Sunday 25 November 2012

A Letter to Facebook


Dear Facebook,

We need to talk. You’ve been a bit of a jerk lately. Look, I know you’ve been under a lot of pressure this year. Your IPO back in May was, erm, less than impressive and you’ve been scrambling ever since to find a way to really monetize your business. But screwing over the very users that make your company successful is hardly a good solution.

Quite frankly, privacy has never been your strong suit. You still don’t let users actually delete their accounts, only “deactivate” them, leaving their information sitting in cyberspace until the end of time. But you know what, we got over that. After all, Facebook is about sharing. But now, you're changing your privacy so you can actually sell our personal information to your third-party affiliates. Sure, it’s a great way to make a few bucks, but it’s pretty unfair to the rest of us. This relationship is starting to feel a little abusive.

But that’s not even the end of it.

For a little while now, you’ve been operating by a system that allowed users to dictate company policy according to the “number of substantive comments” on a policy change. You thought, “Hey, if 7,000 people care, we should listen to what they have to say and let them vote on the issue.” Really, it was cute how much you cared about what we thought. Naïve, but cute. It must have been shocking when you realized that ::gasp:: people were posting just to raise the comments number towards the 7,000 mark. Fortunately, this realization has opened your eyes to what the rest of us already knew; commenters are jerks. Unfortunately, this has also made you a jerk.

So now you’re upset. Mean commenters have ruined your digital democracy. You’re thinking, “To hell with them, we’ll make our own decisions from now on.” Of course, your shift towards autocracy won’t sit easy with a lot of users and certainly not well with the technorati’s journalists and bloggers. So you’ve tried to quell fears of a social media dictatorship with promises that a new, better system will be implemented that encourages quality over quantity. Conveniently, you’ve failed to describe this system at all and nobody can quite figure out how it might work.

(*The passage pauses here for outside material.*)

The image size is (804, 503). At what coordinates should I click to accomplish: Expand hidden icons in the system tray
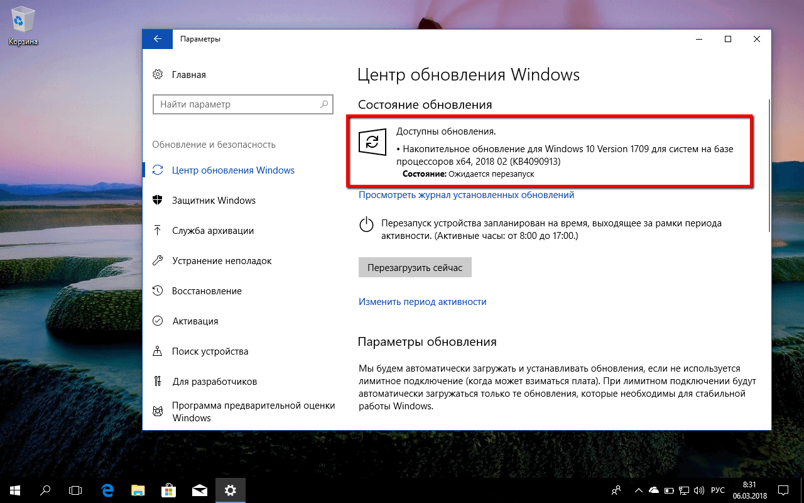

Facebook, we’ve had some really good times together. But as our relationship developed, I got the feeling you just don’t care about me. I really like you. I want you to be successful. I want you to make lots of money. But I also want a little bit of privacy and just a little say in what goes on around our personal data.

So before you go off the deep end turning us into dollar signs, remember that users like me are the only reason you exist at all.